Simbang Gabi
St. Francis Xavier, Corio, Geelong
5:30 am
December 16, 2007
Mt 17:10-13
St. Francis Xavier, Corio, Geelong
5:30 am
December 16, 2007
Mt 17:10-13
I am interested to know if there are people here attending Simbang Gabi or Dawn Mass for the first very time. Pakitaas po ang kamay? I also would like to ask specially my fellow Filipinos who never been to Dawn Mass in Australia?
It’s a great privilege for me to say my first ever Dawn Mass with you my dear friends here at Corio. You are actually my neighbours. St. Andrew's Parish, Werribee is not really far from here.
I am aware that this year 2006 is the second time that Dawn Masses will be celebrated here at St. Francis Xavier parish through the initiative of the Filipino community. As you know my dear friends, Simbang Gabi or Dawn Mass is one of the longest and most popular among the Filipino traditions in the Philippines.

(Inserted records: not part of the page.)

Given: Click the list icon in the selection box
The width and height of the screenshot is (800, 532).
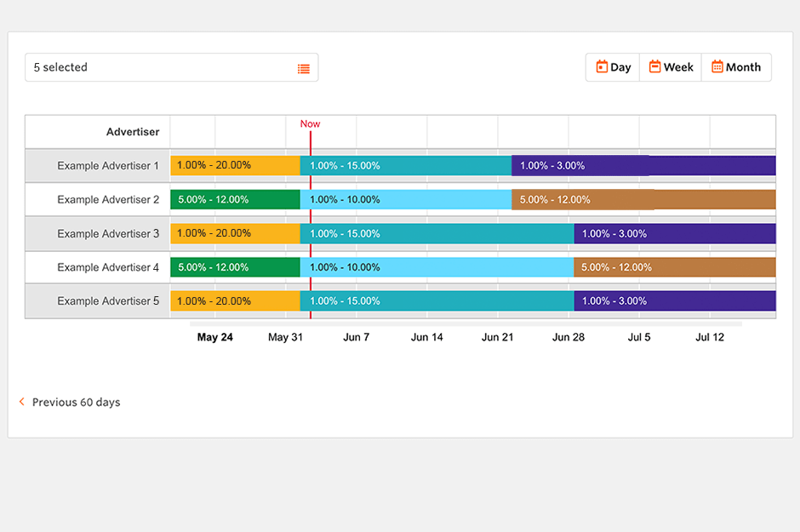Looking at the screenshot, I should coord(304,69).
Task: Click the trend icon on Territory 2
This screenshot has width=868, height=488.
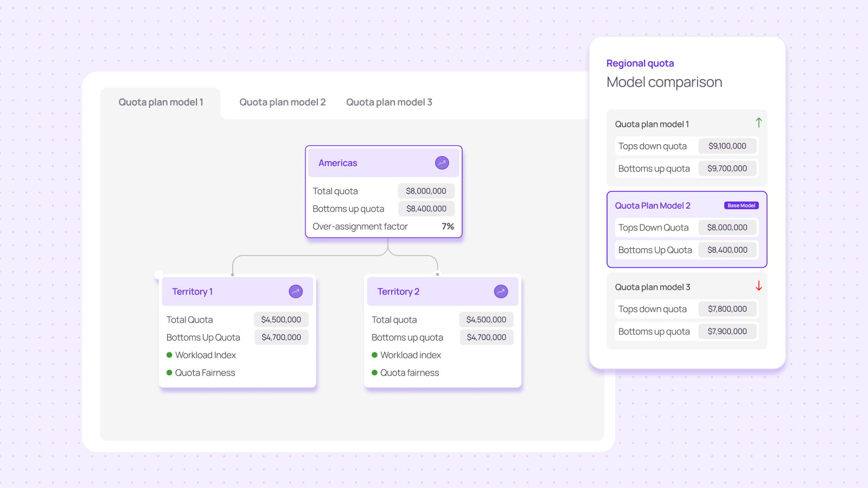Action: click(x=501, y=292)
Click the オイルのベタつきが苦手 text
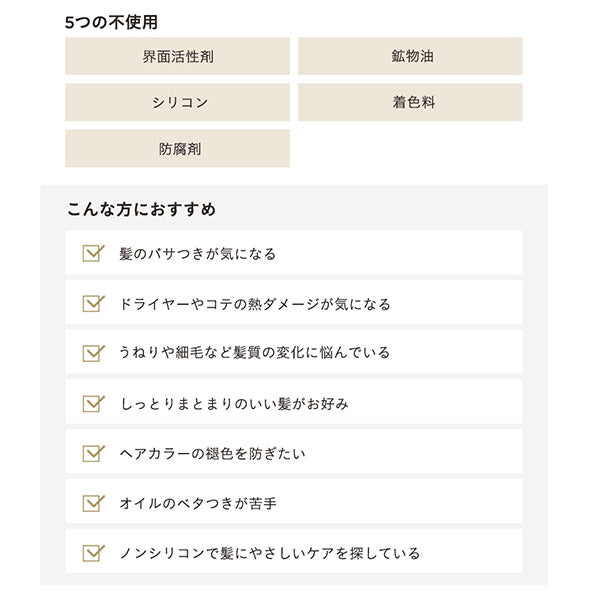 198,503
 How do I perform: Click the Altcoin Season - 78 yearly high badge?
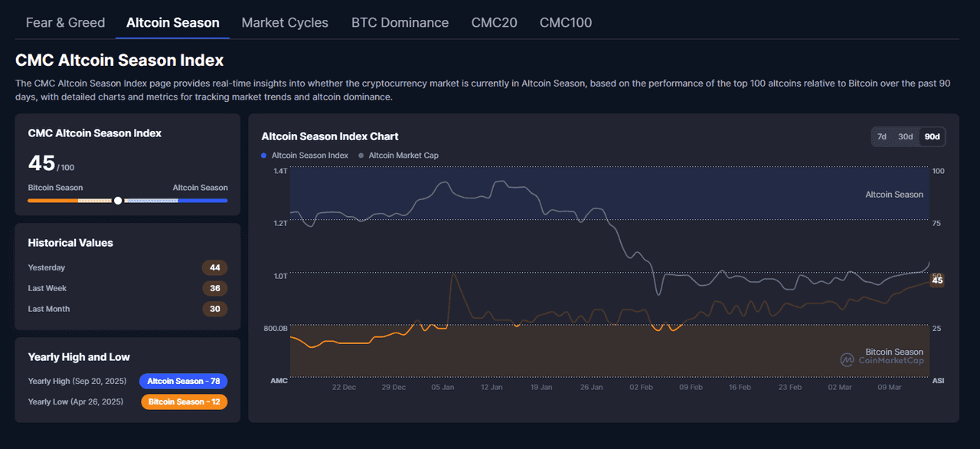[184, 381]
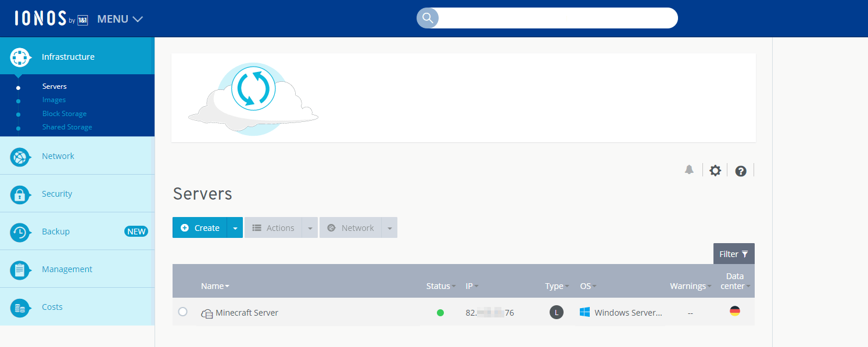Select Images in the Infrastructure submenu
Screen dimensions: 868x347
coord(53,99)
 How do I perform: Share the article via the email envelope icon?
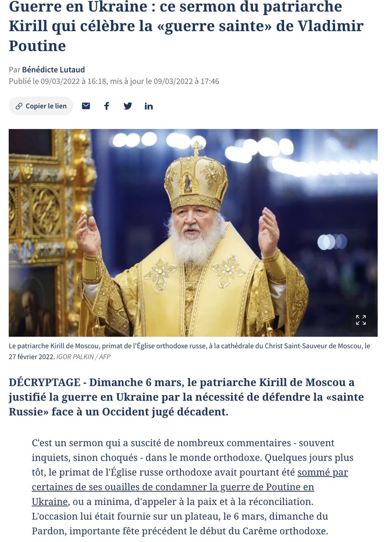tap(86, 106)
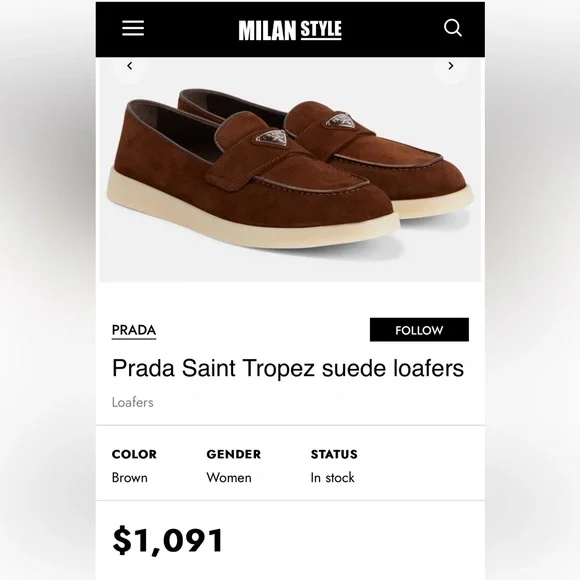Select the In stock status value
The width and height of the screenshot is (580, 580).
click(x=333, y=478)
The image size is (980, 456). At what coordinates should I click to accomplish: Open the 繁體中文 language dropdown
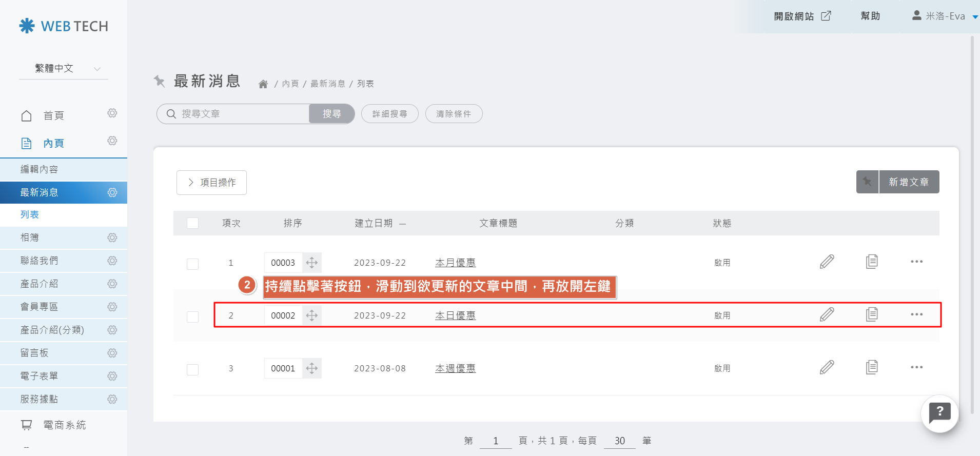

It is when Catholic churches across the nation start to open their doors as early as three o’clock in the morning to welcome the faithful to the Dawn Mass.
In fact, the Mass at Dawn begins the long Christmas season in the country, they say the longest in the world which starts on Dec 16 and ends of the Feast of the Ephiphany or Feast of Three Kings on the first Sunday after New Year’s Day.
As we begin today the first day of the nine-day novena Mass to the Blessed Mother I thought of giving you my friends some historical background about this rich Christian tradition of Dawn Mass.
Simbang Gabi or Dawn Mass traces its roots in Mexico in 1587 when the Pope granted the petition of Fray Diego de Soria, prior of the convent of San Agustin Acolman, to hold Christmas mass outdoors because the Church could not accommodate the huge number of people attending the evening Mass.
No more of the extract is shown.